As they are presented in the novels? No. I grew the legends to fit the stories. However there is a kernel of truth behind each of these pirate stories, and some scraps of real history are intermingled with these legends.

So, let’s talk about growing fiction from historical scraps.

The Legends:

First, let’s talk about the legends as they appear to the members of the Junior Rangers Investigative Club. These are short summaries of the stories you will find of each pirate Named Caesar.

For Pyrate Ceasar, this is a summary of what the J.R.I.C learn about about him during and after Treasure off the Coast. For Black Caesar and Henri Caesar,

These are short summaries of legends you may find online elsewhere.

  • From the 1600's

    In Treasure off the Coast the Junior Rangers Investigative Club discover a letter written and signed by a man named Caesar.

    He writes to Gaspar de Vargas, telling the man about a secret ship lost along with many others during a hurricane which hit the Tierre Firma Treasure Fleet in 1622.

    The ship, Nuestra Senora de Magdelene, is full of treasure, Ceasar claims, and she is shipwrecked in Los Tortugas. He proposes a scheme to salvage the treasure and divvy it up in secret. An act which would make both men pyrates in they eyes of the Spanish Crown.

  • From the 1700s

    Black Caesar is a legendary pirate from the Golden Age of Pirates.

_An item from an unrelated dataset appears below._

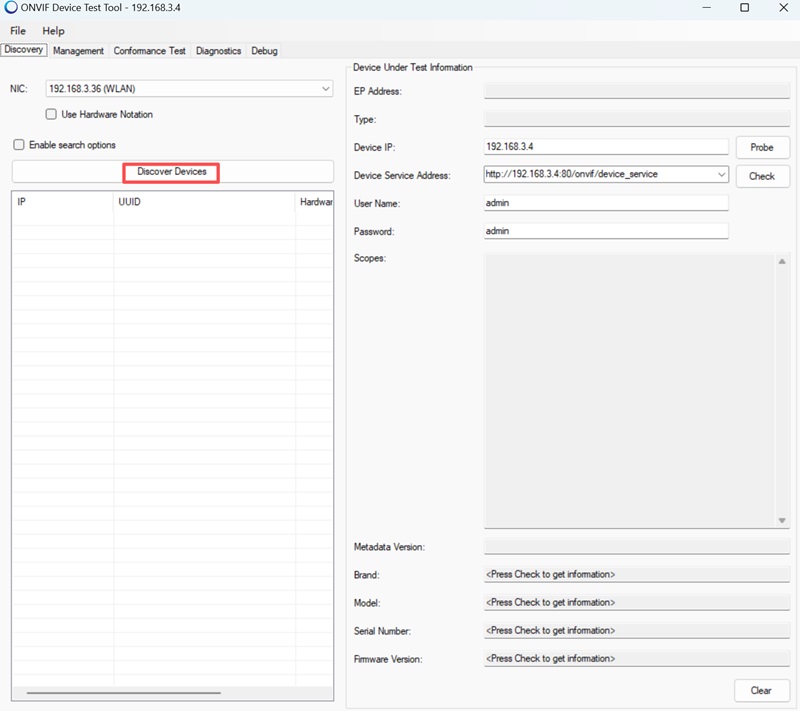This screenshot has height=711, width=800.
Task: Click the Check button
Action: [762, 176]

And stories about him appear in Treasure of Biscayne Bay, and in the upcoming Treasure in the Swamp.

    The legend of Black Caesar begins when he was kidnapped off the coast of Africa, and imprisoned aboard a slave ship bound for the new world. When the ship was sunken during a storm, he and a crewmate escaped aboard a longboat.

    When a ship later came to their rescue, instead of accepting the help (which might have resulted in Caesar’s re-imprisonment) Black Caesar and his partner pirated the ship for food, water, and other supplies.

    They continued their piracy with a similar pattern: They would row their longboat out to sea, pretend to be in distress, and then would pirate any ship which came to their aid. Eventually, their amassed wealth, (and some legends say a woman) came between them, and Black Caesar killed his partner in piracy.

    After that, purportedly, Black Caesar’s legend and power grew. He recruited more men, and they terrorized the waters around Southern Florida, amassing a great fortune, capturing many people, and hiding wealth and captives somewhere in the Florida Keys.

    Often, Elliott Key in Biscayne National Park is cited as his home base. And he is one of the two Pirates named Caesar proposed to have leant his name to several features in the park.

    Caesar Creek, might be where he launched his longboat from. Caesar’s Key (now called Meig’s Key) might have been a shipyard for his pirate vessel or pirate fleet. Caesar’s Rock might have been used to help hide his vessel from pirate hunting fleets.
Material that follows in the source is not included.